Personal information
- Date of birth: 11 September 1988 (age 37)
- Place of birth: Nice, France
- Height: 1.91 m (6 ft 3 in)
- Position: Forward

Team information
- Current team: Rouen
- Number: 9

Youth career
- 1992–2008: Nice

Senior career*
- Years: Team / Apps / (Gls)
- 2008–2009: Thurrock
- 2009–2013: Calvi / 118 / (48)
- 2013–2017: Dunkerque / 92 / (28)
- 2017–2018: Paris FC / 36 / (12)
- 2018–2020: Caen / 46 / (4)
- 2020–2022: Dunkerque / 65 / (18)
- 2022–2023: Nîmes / 38 / (13)
- 2023–2026: Laval / 95 / (20)
- 2026–: Rouen / 0 / (0)

International career
- 2014–: County of Nice / 9 / (5)

Medal record
Representing County of Nice
ConIFA World Football Cup
| Winner | 2014 Sapmi |  |

= Malik Tchokounté =

French footballer (born 1988)

Malik Tchokounté (born 11 September 1988) is a French professional footballer who plays as a forward for club Rouen.

==Club career==
A youth product of OGC Nice, Tchokounté was a prolific scorer in the lower divisions of France, before transferring to Paris FC in the Ligue 2 on 4 July 2017. He made his professional debut with Paris FC in a 0–0 Ligue 2 tie with Clermont Foot on 28 July 2017.

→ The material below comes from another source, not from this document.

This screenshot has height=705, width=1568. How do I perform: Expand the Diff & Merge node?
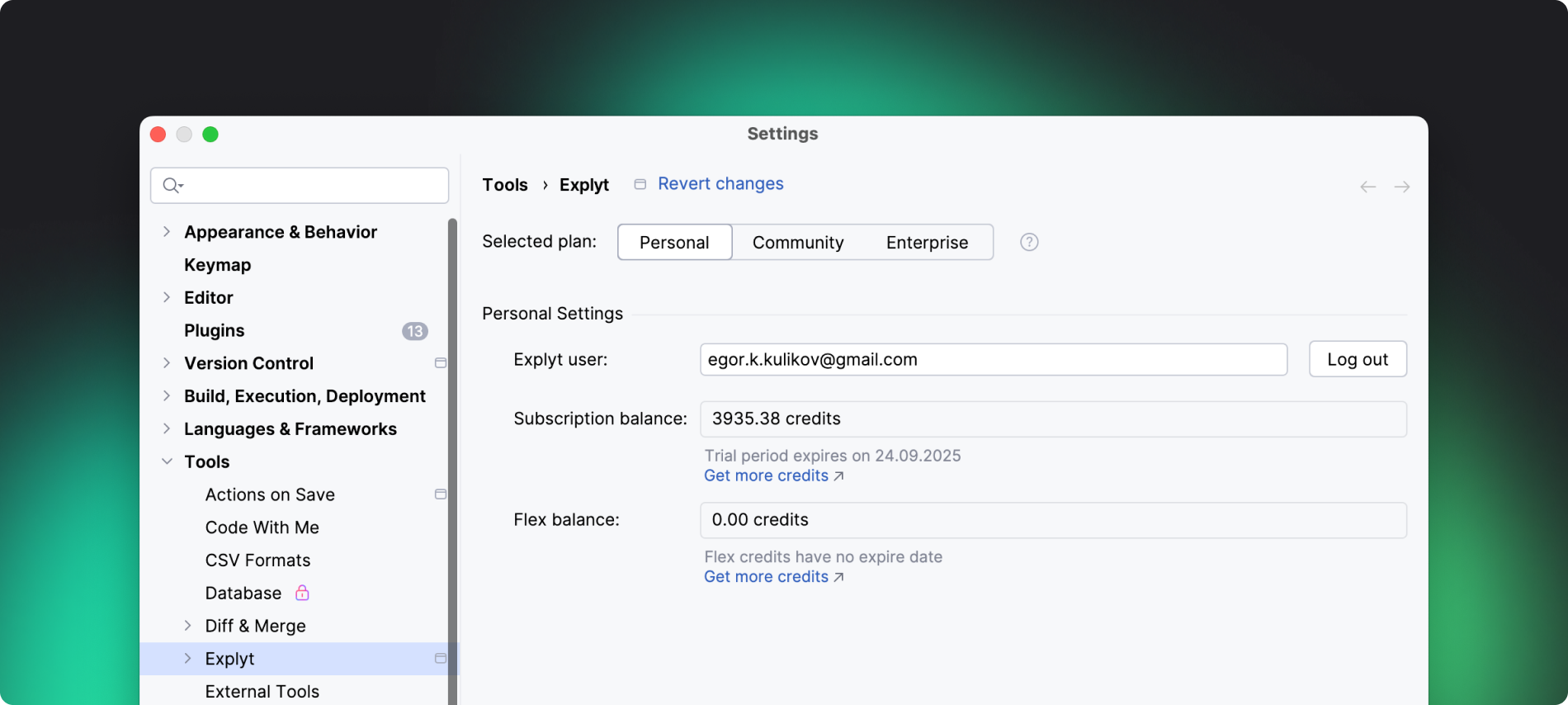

On 10 July 2018, Tchokounté joined Stade Malherbe Caen in Ligue 1.

In June 2022, Tchokounté joined Nîmes on a one-year contract.

==International career==
Tchokounté appeared for the County of Nice national football team at the 2014 ConIFA World Football Cup, and helped them win the tournament for the first time.

==Personal life==
Tchokounté is of Cameroonian and Guinean descent.